September 21st, 2006

Why I want a white screen background

Jeff Atwoods of CodingHorror recently wrote about IDE color schemes. He looked at black background-white text schemes - and IMHO forgot one of the biggest problems: reflections.

Both CRT monitors(I love my Siemens tube…its my central heating) and consumer notebooks(Acer Aspire 5622 WLMI) have reflective screens - and the blacker the background becomes, the more reflections you see.

Here are a few comparison shots(at the same ambient and screen brightness levels):

How is your UI set up?

September 18th, 2006

Breaking a “UI pattern” is a bad idea

I recently changed my office suite as I swapped over to the Treo 600. The new office suite has a funky spellcheck - funky until you try to get suggestions:

Most people(including me) assume that one can click into rectangles to execute the action contained within. But not so in this example - you need to click onto the words…

Once a user has understood and accepted a pattern, unlearning it is very hard. Forcing your user to unlearn makes the UI less usable - if there is no real speed benefit, it usually isn’t worth it!

August 31st, 2006

The most annoying dialog

I use foo for sorting/renaming photos in ‘bulk’ on my Palm Tungsten T3 after loading them off my digital camera. One of the things that make this process annoying and slow is this dialog:
A very annoying dialog - ui designers should avoid this

After an image has been renamed successfully(!!!), this dialog pops up. This is annoying and takes an extra tap to dismiss - but it gets even better.

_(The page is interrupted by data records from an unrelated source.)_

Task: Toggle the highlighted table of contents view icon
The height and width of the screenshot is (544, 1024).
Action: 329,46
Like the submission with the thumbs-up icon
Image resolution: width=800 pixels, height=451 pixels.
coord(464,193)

When renaming fails, a dialog that looks very similar to this one pops up. But since users are trained to dismiss all foo dialogs automatically, they will probably ignore it and wonder about what happened.

The moral of today’s story is simple: users don’t like reading - so keep the hard work for the times its really needed!

BTW, on futile prohibitions covered a similar problem… . Ah, and there is another example right here.